Posté par Les Blogueurs Associés le 21 novembre 2017

Agnès Buzyn

Après avoir annoncé l’objectif du paquet de tabac à 10 euros en 2020, la ministre de la Santé a évoqué « une action ferme » pour limiter la place de la cigarette dans le cinéma français. C’est peut-être à son tour de prendre la lumière.

Dans le gouvernement, Agnès Buzyn fait partie des ministres issus de la société civile, dont beaucoup sont relativement méconnus des Français. Fin décembre, un sondage révélait que 38% d’entre eux ne connaissaient pas Edouard Philippe. Début novembre, une nouvelle étude a montré que la ministre de la Santé n’était pas du tout ou pas suffisamment connue de 64% des sondés pour qu’ils expriment une opinion à son sujet.

Mais cela pourrait bientôt changer. Avant la rentrée scolaire, sa décision de rendre onze vaccins obligatoires et d’interdire l’accès à l’école aux enfants qui ne seraient pas à jour a déjà fait parler d’elle.

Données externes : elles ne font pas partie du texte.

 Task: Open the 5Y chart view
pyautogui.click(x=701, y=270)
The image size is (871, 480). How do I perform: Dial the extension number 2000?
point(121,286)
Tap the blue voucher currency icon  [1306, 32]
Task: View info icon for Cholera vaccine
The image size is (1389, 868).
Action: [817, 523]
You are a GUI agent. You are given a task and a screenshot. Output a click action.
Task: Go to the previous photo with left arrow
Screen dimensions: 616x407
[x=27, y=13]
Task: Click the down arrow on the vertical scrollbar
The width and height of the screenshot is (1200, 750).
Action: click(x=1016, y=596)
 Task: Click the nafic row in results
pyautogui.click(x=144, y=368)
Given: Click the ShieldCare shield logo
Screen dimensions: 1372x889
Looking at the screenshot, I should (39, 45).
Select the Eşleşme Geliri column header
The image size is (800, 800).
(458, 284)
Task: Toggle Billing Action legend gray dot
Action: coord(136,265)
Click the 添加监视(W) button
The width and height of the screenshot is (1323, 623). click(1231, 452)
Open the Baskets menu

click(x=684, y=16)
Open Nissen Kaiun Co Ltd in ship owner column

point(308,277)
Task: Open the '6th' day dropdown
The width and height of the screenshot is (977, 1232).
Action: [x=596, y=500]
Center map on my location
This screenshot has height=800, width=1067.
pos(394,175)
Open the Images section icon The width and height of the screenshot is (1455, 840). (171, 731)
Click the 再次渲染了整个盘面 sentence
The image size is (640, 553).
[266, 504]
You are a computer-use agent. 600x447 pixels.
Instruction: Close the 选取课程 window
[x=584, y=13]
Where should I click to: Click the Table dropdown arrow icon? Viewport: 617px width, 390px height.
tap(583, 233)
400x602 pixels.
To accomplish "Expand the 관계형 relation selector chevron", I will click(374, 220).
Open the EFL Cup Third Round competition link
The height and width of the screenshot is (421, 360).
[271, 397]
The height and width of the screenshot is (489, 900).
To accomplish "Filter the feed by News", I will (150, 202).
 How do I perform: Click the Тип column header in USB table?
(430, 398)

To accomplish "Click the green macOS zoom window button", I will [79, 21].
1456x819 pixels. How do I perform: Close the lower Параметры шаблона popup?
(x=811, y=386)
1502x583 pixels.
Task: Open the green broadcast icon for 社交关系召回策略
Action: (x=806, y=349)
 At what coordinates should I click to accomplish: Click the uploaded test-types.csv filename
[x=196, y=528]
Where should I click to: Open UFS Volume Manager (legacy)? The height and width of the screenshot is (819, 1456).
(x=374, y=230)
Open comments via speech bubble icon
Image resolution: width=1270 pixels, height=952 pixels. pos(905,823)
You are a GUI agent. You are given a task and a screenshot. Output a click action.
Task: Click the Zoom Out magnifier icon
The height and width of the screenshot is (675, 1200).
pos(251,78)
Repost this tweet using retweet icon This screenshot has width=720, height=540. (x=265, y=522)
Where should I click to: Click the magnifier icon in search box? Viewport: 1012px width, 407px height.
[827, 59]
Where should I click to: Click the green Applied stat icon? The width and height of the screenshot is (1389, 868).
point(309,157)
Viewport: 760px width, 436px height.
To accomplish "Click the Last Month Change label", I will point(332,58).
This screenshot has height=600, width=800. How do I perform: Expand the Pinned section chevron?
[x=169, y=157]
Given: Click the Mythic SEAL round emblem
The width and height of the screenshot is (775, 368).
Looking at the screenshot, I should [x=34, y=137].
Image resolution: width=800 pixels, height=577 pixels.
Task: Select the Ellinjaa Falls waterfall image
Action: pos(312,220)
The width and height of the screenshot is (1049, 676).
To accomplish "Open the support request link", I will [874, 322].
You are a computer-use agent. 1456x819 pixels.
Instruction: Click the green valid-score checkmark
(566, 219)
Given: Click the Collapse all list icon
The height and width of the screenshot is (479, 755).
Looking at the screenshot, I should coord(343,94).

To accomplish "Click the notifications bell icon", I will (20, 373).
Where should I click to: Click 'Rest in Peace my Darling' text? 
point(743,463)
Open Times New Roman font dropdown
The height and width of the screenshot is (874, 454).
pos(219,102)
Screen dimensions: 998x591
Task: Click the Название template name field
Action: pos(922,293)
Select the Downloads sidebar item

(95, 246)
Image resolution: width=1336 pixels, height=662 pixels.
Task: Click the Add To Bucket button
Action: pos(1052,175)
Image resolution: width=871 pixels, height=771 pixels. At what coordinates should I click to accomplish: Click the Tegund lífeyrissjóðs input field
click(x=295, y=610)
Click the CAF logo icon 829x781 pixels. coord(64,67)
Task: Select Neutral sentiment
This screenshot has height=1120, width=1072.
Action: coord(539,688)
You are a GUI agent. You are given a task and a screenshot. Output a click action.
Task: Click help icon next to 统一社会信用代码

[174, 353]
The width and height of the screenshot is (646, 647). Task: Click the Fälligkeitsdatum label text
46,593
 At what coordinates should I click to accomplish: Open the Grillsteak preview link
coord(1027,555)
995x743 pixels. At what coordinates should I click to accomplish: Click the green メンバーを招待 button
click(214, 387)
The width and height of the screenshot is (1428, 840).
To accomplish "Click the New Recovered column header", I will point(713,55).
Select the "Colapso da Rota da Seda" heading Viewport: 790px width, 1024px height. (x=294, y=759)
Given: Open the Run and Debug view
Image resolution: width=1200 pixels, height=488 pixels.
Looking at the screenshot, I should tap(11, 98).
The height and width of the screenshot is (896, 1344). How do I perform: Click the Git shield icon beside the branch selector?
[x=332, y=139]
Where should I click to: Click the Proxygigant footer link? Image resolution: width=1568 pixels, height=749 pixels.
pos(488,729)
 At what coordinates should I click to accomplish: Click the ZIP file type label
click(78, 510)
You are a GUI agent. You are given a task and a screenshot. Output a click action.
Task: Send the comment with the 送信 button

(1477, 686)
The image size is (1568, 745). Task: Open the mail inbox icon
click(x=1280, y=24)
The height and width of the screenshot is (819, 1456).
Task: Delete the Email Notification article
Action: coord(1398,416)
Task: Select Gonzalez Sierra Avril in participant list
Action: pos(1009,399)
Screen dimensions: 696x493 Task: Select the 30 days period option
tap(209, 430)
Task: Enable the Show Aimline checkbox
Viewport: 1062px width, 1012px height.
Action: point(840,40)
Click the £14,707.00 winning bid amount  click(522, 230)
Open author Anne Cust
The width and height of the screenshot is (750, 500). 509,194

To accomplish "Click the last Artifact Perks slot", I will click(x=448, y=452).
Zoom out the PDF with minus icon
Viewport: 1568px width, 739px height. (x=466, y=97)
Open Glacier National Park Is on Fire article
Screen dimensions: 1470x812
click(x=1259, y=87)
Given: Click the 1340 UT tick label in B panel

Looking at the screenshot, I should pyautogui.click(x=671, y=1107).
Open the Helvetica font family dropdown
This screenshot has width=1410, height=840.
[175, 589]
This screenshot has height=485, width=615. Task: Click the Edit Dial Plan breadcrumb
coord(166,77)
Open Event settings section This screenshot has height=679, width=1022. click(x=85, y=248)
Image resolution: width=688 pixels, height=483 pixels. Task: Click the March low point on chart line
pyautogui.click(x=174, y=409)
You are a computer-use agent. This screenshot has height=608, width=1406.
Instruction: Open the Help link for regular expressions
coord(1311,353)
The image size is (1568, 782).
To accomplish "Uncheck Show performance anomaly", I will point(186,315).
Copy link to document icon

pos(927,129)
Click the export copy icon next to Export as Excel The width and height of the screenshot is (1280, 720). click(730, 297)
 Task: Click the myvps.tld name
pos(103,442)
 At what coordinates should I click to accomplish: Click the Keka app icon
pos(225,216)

Mais la semaine dernière, ce n’est pas une proposition en tant que telle mais une phrase de la ministre qui a fait des remous.

La ministre de la Santé était interpellée par une sénatrice socialiste à propos du cinéma qui selon cette dernière « valorise » et « banalise » le tabac. « La Ligue contre le cancer démontre dans une étude que 70% des nouveaux films français mettent à l’image au moins une fois une personne en train de fumer ».

« Ça participe peu ou prou à banaliser l’usage, si ce n’est à le promouvoir, auprès des enfants et des adolescents, qui sont les premiers consommateurs de séries et de films, sur internet notamment », s’est indignée Nathalie Grelet-Certenais » lors de l’examen du budget de la Sécurité sociale, comme l’a rapporté Public Sénat. 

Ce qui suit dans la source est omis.